À Ousmane Gaoual Diallo
Tu m’as appelé. Comme pour Habib Marouane Camara, tu as dissimulé ta voix derrière un numéro américain, croyant que la distance efface les preuves. Tu m’as appelé pour menacer. Tu croyais me faire taire. Tu viens de me libérer.
Alors permets-moi, par cette lettre ouverte, de te répondre.
Non pas avec la peur — je l’ai laissée au pays. Mais avec la plume. Tranchante. Mémorielle. Historique.
Car tu n’es pas un ministre, Gaoual. Tu es un symptôme. Celui d’un pouvoir malade de ses communicants. Un homme sans boussole, qui accumule les visages comme un comédien en fin de gloire.
Tu es Gaoual-Goebbels (Joseph Goebbels, ministre de la propagande d’Hitler), le maquilleur de l’échec.
Chaque mot qui sort de ta bouche fait reculer la vérité. Tu falsifies, tu tors, tu inverses. Tu as fait du mensonge une stratégie gouvernementale. Tu parles comme un homme qui vend l’eau salée pour désaltérer un peuple.
Tu es Gaoual-Beria (Lavrenti Beria, chef de la police politique sous Staline), celui qui téléphone en chuchotant.
Tu ne débats pas : tu harcèles. Tu ne réfutes pas : tu menaces. Tu ne convaincs pas : tu épies. Le Beria de Conakry. Ta voix est archivée et je te le garantis : elle parlera devant les juridictions françaises. Tu es un citoyen français qui se livre au terrorisme d’État en Guinée.
Tu es Gaoual-Quisling (Vidkun Quisling, symbole universel du traître), le traître tatoué.
Celui qui a poignardé son père politique pour une gamelle. Celui qui, ayant été élevé par l’UFDG, l’a trahie pour briller un instant dans les ténèbres kaki.

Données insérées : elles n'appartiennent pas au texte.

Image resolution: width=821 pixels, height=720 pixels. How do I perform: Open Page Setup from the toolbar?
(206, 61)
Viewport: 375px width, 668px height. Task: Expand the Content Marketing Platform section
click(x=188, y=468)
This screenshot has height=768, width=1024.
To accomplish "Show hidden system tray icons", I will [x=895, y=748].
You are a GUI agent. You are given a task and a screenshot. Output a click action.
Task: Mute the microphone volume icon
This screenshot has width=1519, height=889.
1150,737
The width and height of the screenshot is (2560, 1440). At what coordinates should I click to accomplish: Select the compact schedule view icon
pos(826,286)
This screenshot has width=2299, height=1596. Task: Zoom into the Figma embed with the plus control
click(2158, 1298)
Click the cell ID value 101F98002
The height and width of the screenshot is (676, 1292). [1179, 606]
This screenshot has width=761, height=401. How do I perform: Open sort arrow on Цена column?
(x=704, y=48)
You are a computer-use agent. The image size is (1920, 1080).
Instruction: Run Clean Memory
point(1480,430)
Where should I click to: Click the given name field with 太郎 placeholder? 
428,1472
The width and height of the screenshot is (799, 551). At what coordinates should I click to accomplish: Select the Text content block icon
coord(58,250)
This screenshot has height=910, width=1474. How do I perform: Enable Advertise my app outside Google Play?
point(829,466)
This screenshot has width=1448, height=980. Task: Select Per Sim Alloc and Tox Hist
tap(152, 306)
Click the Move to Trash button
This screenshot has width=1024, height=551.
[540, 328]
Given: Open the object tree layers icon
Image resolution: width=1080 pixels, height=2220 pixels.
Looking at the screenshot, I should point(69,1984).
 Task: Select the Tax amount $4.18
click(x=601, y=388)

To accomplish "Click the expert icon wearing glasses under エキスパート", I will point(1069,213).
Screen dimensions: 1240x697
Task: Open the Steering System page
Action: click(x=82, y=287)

Tu es Gaoual-Laval (Pierre Laval, collaborateur du régime nazi en France), la bouche qui blanchit l’oppresseur.
Internet coupé ? Tu justifies. Médias fermés ? Tu expliques. Sang versé ? Tu relativises. Tu es l’ennemi du peuple avec une voix de technocrate.
Tu es enfin Gaoual-Fouché (Joseph Fouché, ministre de la police, expert en retournements de veste), l’acrobate du pouvoir.
Toujours du bon côté du fusil. Hier Cellou, aujourd’hui Doumbouya, demain qui ? Ce n’est pas de la stratégie. C’est du désespoir. De l’instinct animal.
Tu croyais me faire taire ? Tu viens de m’inscrire dans le livre de ceux qui résistent.
Et sache-le : le mot est plus fort que la menace. La mémoire est plus longue que ta carrière.
Je ne crains pas les voix camouflées. Je les archive. Je les offre à la postérité.
Tu es tombé dans le piège : un impardonnable faux pas du condamné. Condamné par la vérité. Par l’histoire. Par la plume.
Je signe, et je me tiens prêt.
Alpha Issagha Diallo
Écrivain. Citoyen libre. Cible assumée.